- Problem to solve -
All lines from the one containing "Where should I" through the final line of the listing below, and no others, must be returned exactly; no pictures belong in the copy.

- Data for this task -
--------------------------------------------------

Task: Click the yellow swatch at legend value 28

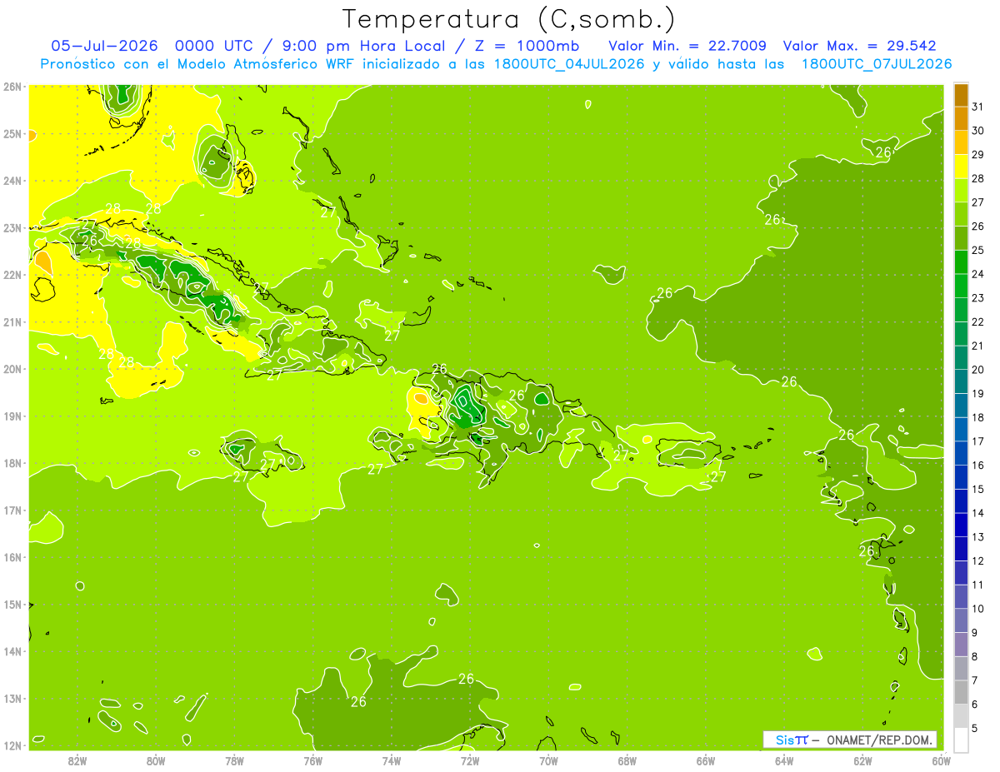Action: tap(960, 167)
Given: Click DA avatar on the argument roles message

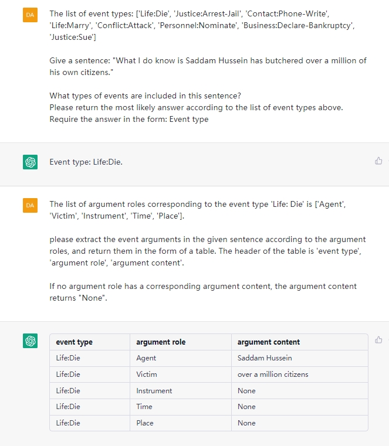Looking at the screenshot, I should [30, 205].
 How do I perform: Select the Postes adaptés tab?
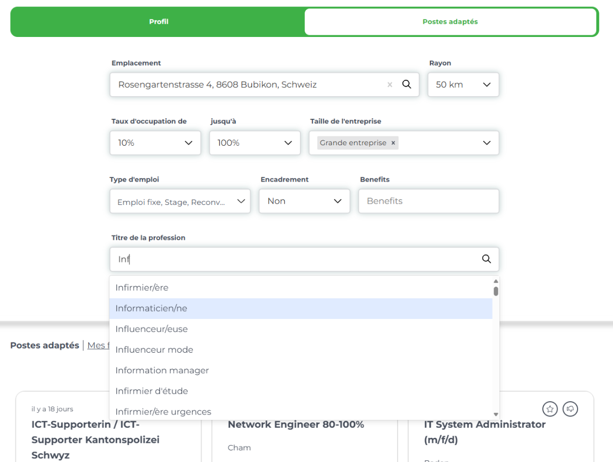tap(450, 22)
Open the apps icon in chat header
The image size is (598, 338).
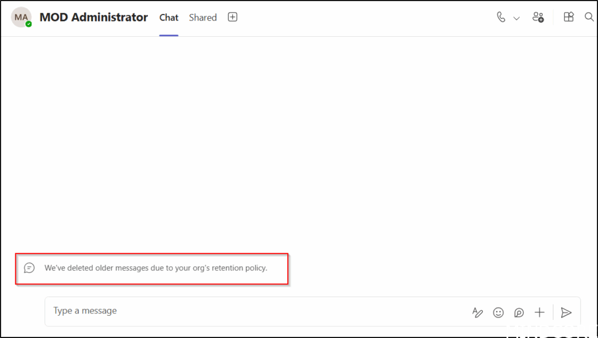(569, 18)
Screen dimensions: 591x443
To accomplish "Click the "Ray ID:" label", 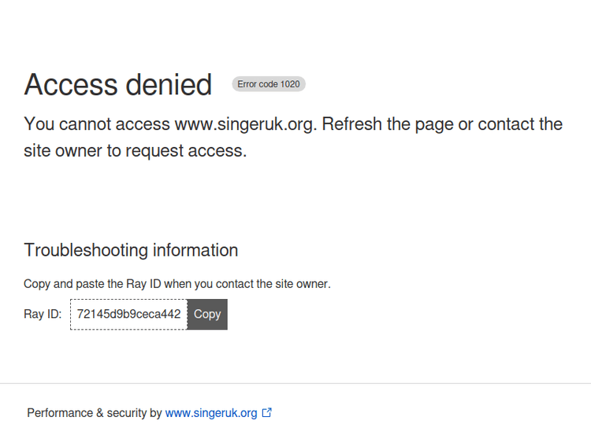I will click(43, 314).
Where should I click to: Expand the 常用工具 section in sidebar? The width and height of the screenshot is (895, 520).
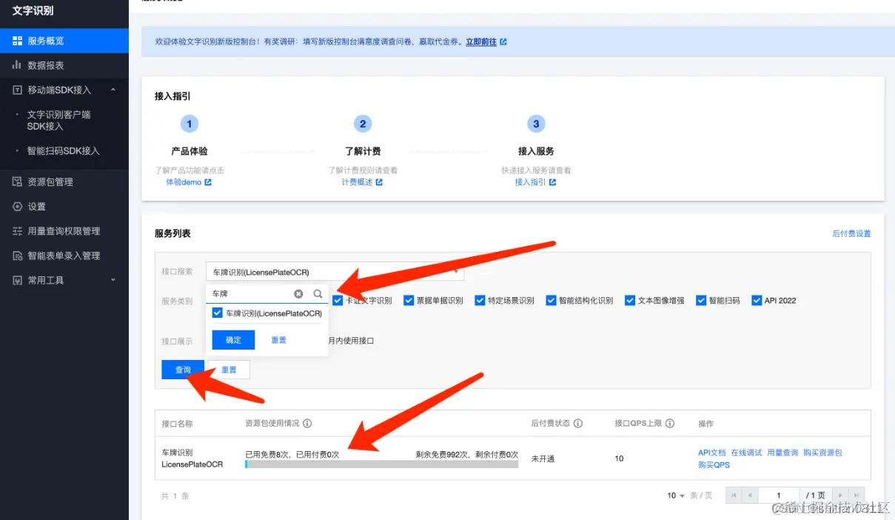point(113,279)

--------------------------------------------------

- Answer below -
Where should I click to: Expand the 常用工具 section in sidebar? The width and height of the screenshot is (895, 520).
point(113,279)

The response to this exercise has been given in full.